[[ MATERIAL FOR THIS TASK open ]]
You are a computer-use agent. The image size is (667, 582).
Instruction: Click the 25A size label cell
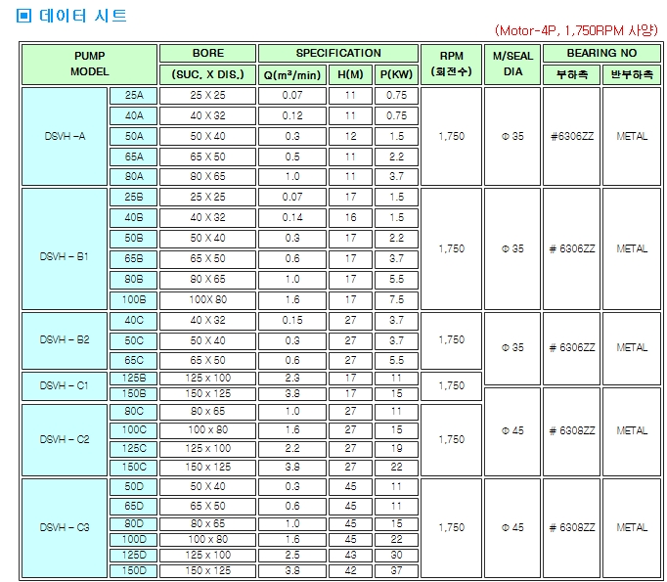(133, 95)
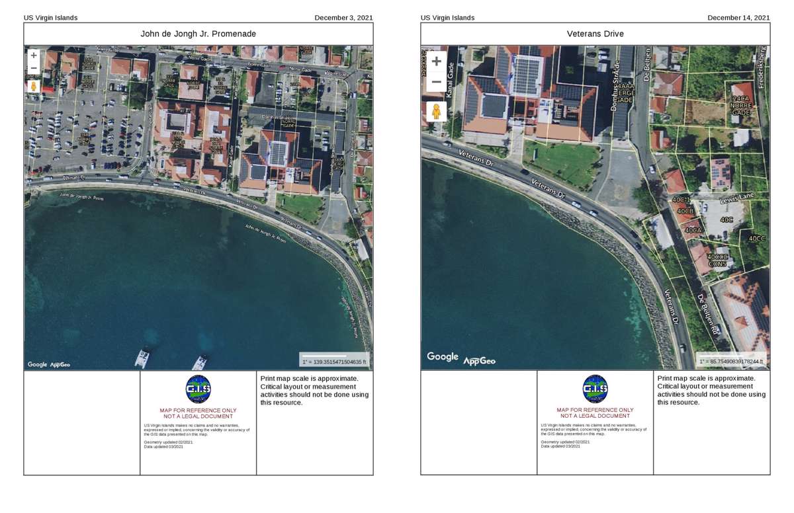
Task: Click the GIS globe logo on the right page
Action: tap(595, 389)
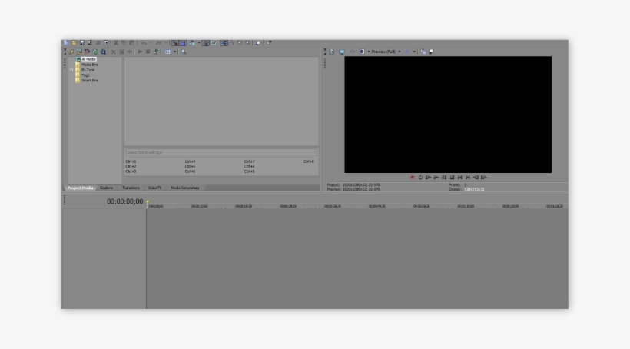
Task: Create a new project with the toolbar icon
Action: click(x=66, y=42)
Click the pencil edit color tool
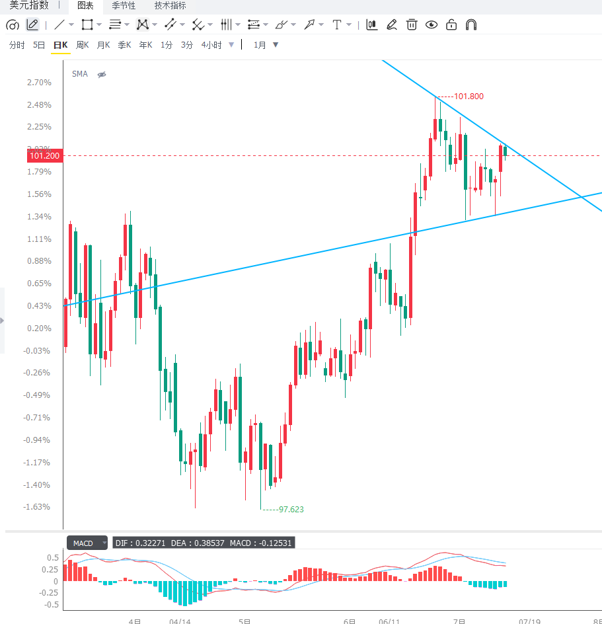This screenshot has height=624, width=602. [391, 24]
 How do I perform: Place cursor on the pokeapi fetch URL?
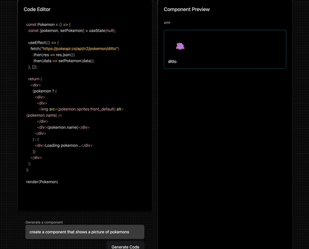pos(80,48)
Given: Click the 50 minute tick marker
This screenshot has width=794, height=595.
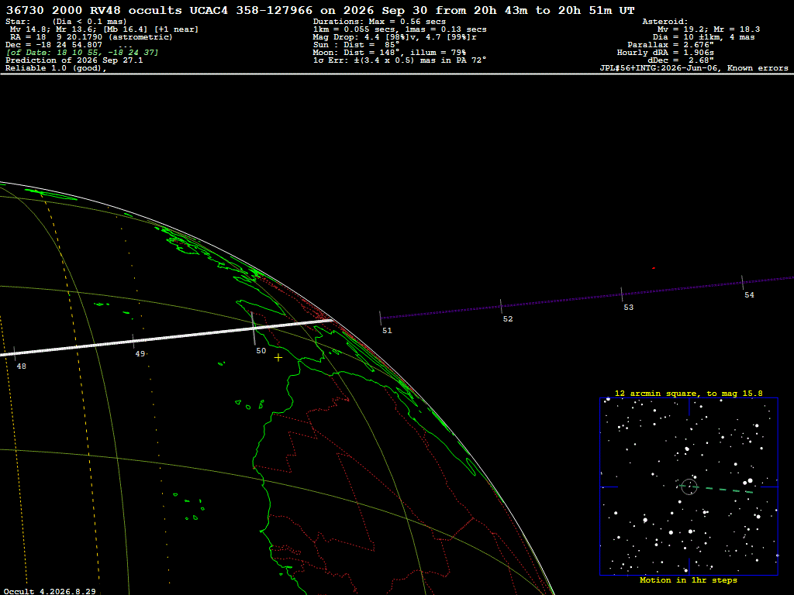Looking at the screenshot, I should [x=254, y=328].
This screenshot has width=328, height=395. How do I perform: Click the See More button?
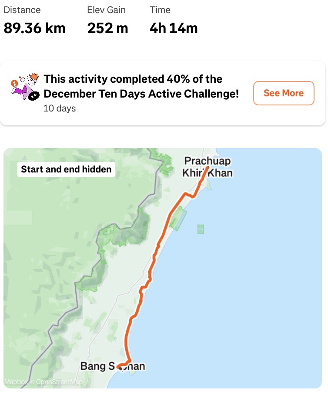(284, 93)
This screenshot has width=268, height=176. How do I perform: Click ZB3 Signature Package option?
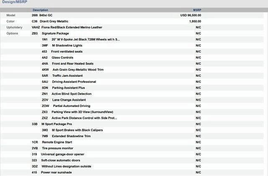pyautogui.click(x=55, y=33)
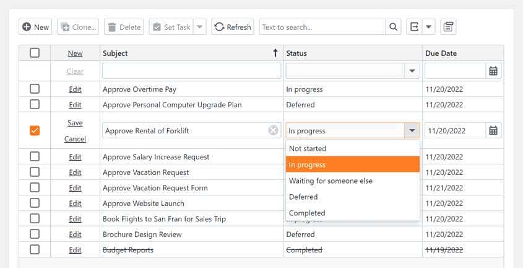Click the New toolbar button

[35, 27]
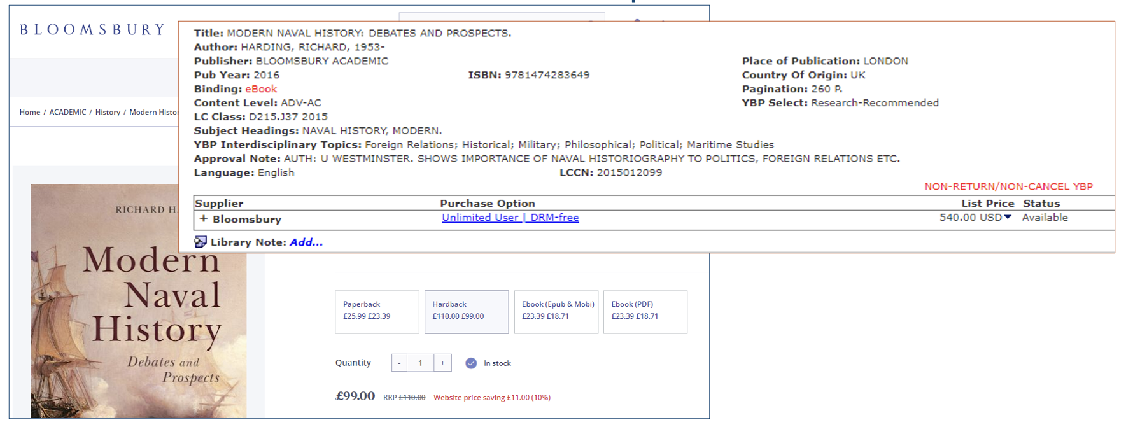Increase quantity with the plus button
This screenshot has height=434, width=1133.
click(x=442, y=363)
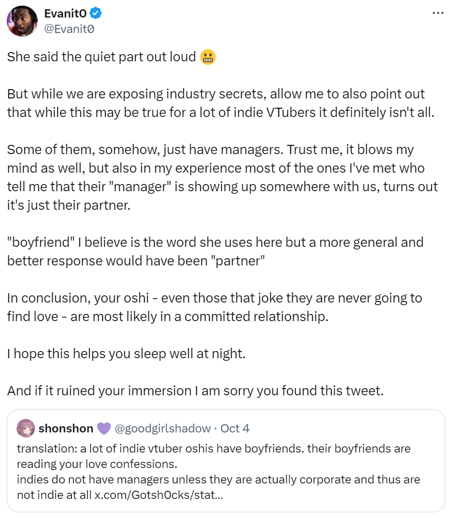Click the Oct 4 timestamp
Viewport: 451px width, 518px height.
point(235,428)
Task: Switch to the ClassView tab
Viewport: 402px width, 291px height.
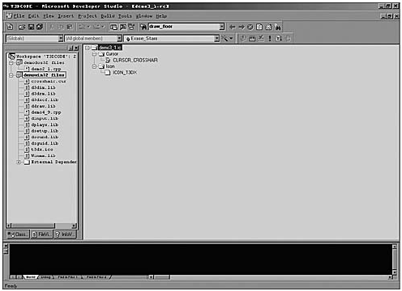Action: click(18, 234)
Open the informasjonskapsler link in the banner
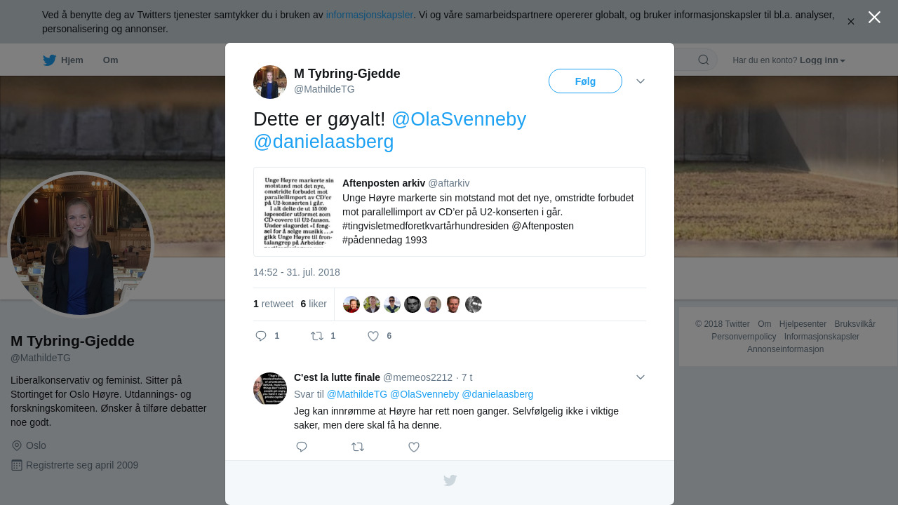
[[ MATERIAL FOR THIS TASK closed ]]
Write out the lines beginning at the line with "This screenshot has width=328, height=395." and ending at the last line of the entries. Include no pictures.

This screenshot has width=328, height=395. How do I perform: Click the See More button?
(284, 93)
This screenshot has width=268, height=176. How do I perform: Click ZB3 Signature Package option?
pyautogui.click(x=55, y=33)
Click the New toolbar button

[35, 27]
Increase quantity with the plus button
This screenshot has height=434, width=1133.
click(x=442, y=363)
Click the Oct 4 timestamp
Viewport: 451px width, 518px height.
point(235,428)
Task: Switch to the ClassView tab
Viewport: 402px width, 291px height.
Action: click(18, 234)
Open the informasjonskapsler link in the banner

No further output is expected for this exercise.